### EXERCISE GOAL
Please transcribe the line with "657x339 pixels." and the lines after it through the end of the listing below, keeping both ends and nothing more.

SUPPLIED MATERIAL START

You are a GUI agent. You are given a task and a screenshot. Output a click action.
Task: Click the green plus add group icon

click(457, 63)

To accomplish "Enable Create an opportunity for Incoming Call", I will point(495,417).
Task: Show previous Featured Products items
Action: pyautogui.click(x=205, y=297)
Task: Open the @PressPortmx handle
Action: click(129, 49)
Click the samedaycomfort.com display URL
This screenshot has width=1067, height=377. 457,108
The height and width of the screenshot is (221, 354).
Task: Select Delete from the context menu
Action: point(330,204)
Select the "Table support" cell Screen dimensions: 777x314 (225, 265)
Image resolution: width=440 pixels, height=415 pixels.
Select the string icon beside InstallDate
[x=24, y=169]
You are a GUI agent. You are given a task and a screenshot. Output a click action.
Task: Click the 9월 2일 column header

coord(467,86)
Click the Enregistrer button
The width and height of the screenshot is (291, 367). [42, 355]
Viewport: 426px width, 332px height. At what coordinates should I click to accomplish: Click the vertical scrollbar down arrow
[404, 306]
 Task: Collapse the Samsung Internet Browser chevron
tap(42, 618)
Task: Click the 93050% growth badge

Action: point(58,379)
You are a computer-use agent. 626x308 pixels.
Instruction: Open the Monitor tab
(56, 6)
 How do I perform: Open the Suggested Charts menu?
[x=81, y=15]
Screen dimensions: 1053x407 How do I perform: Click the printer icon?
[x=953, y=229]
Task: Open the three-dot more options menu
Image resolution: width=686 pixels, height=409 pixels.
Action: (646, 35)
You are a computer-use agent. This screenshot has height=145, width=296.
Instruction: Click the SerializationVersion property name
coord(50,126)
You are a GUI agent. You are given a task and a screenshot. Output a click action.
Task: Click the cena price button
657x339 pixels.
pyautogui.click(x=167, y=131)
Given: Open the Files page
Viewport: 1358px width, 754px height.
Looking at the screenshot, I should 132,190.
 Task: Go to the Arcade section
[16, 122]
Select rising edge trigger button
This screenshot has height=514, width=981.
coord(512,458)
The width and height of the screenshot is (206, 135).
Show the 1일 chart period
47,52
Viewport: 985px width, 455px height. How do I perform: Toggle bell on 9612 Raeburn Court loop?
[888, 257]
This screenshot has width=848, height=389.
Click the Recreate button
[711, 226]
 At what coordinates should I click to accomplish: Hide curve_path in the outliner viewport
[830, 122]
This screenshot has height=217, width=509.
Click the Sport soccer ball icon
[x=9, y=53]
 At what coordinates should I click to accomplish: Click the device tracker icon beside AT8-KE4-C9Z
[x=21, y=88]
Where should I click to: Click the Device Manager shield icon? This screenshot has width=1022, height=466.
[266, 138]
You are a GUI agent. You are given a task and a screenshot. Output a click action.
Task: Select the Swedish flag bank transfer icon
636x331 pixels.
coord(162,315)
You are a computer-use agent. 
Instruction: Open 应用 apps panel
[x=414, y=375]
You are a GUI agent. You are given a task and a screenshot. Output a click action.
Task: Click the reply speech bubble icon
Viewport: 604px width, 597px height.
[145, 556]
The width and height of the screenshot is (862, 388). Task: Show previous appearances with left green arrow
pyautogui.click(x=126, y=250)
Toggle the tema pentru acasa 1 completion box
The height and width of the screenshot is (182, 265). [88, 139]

SUPPLIED MATERIAL END

### RESPONSE TO THE TASK
657x339 pixels.
pyautogui.click(x=167, y=131)
Given: Open the Files page
Viewport: 1358px width, 754px height.
Looking at the screenshot, I should 132,190.
 Task: Go to the Arcade section
[16, 122]
Select rising edge trigger button
This screenshot has height=514, width=981.
coord(512,458)
The width and height of the screenshot is (206, 135).
Show the 1일 chart period
47,52
Viewport: 985px width, 455px height. How do I perform: Toggle bell on 9612 Raeburn Court loop?
[888, 257]
This screenshot has width=848, height=389.
Click the Recreate button
[711, 226]
 At what coordinates should I click to accomplish: Hide curve_path in the outliner viewport
[830, 122]
This screenshot has height=217, width=509.
Click the Sport soccer ball icon
[x=9, y=53]
 At what coordinates should I click to accomplish: Click the device tracker icon beside AT8-KE4-C9Z
[x=21, y=88]
Where should I click to: Click the Device Manager shield icon? This screenshot has width=1022, height=466.
[266, 138]
You are a GUI agent. You are given a task and a screenshot. Output a click action.
Task: Select the Swedish flag bank transfer icon
636x331 pixels.
coord(162,315)
You are a computer-use agent. 
Instruction: Open 应用 apps panel
[x=414, y=375]
You are a GUI agent. You are given a task and a screenshot. Output a click action.
Task: Click the reply speech bubble icon
Viewport: 604px width, 597px height.
[145, 556]
The width and height of the screenshot is (862, 388). Task: Show previous appearances with left green arrow
pyautogui.click(x=126, y=250)
Toggle the tema pentru acasa 1 completion box
The height and width of the screenshot is (182, 265). [88, 139]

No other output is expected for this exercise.